Work to complete:
Give the records from the line with "For every named target in this 185×827" up to and including the line with "[Ocultar menu] (6, 31)" as a JSON list of strings, one string per line, leaving out blank lines.

--- start Raw data ---

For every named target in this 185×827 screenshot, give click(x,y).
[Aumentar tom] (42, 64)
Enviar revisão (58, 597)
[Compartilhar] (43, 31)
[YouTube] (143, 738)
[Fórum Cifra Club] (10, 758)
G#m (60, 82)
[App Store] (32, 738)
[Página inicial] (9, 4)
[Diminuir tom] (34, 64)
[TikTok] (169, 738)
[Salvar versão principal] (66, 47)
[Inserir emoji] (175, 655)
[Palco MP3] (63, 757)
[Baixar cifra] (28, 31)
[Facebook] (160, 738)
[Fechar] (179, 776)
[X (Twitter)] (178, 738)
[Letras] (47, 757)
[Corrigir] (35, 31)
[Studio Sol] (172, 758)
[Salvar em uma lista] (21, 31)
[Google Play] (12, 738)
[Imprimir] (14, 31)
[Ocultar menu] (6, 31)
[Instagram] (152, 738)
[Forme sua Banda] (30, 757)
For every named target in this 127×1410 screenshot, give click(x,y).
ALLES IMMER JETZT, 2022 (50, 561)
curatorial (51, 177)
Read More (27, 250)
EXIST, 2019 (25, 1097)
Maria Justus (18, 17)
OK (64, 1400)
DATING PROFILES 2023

--- end Raw data ---
--- start Raw data ---

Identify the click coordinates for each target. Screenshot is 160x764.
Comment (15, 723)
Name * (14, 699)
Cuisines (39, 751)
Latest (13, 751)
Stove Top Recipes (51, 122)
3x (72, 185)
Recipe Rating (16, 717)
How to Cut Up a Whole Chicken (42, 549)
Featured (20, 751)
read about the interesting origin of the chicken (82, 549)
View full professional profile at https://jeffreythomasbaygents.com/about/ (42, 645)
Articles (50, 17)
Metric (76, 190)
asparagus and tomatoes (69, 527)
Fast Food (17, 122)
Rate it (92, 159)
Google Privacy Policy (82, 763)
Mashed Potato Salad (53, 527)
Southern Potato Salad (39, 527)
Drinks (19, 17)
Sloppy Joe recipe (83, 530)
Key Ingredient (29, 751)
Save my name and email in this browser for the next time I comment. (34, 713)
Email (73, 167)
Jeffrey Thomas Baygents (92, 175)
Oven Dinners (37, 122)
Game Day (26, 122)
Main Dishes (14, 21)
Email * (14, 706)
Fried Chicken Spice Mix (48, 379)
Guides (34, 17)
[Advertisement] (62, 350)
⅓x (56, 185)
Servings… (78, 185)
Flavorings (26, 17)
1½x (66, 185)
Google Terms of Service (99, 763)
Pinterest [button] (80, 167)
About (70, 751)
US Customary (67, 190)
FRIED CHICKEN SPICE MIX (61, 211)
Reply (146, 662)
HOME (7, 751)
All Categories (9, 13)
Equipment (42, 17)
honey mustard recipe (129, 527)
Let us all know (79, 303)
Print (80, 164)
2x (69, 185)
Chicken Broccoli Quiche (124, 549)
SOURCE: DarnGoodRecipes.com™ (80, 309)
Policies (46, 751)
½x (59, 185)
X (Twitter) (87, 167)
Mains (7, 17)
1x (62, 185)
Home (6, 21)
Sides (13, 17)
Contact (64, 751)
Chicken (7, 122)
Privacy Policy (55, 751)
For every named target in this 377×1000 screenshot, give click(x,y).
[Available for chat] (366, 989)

--- end Raw data ---

Solution to this problem:
[
  "For every named target in this 185×827 screenshot, give click(x,y).",
  "[Aumentar tom] (42, 64)",
  "Enviar revisão (58, 597)",
  "[Compartilhar] (43, 31)",
  "[YouTube] (143, 738)",
  "[Fórum Cifra Club] (10, 758)",
  "G#m (60, 82)",
  "[App Store] (32, 738)",
  "[Página inicial] (9, 4)",
  "[Diminuir tom] (34, 64)",
  "[TikTok] (169, 738)",
  "[Salvar versão principal] (66, 47)",
  "[Inserir emoji] (175, 655)",
  "[Palco MP3] (63, 757)",
  "[Baixar cifra] (28, 31)",
  "[Facebook] (160, 738)",
  "[Fechar] (179, 776)",
  "[X (Twitter)] (178, 738)",
  "[Letras] (47, 757)",
  "[Corrigir] (35, 31)",
  "[Studio Sol] (172, 758)",
  "[Salvar em uma lista] (21, 31)",
  "[Google Play] (12, 738)",
  "[Imprimir] (14, 31)",
  "[Ocultar menu] (6, 31)"
]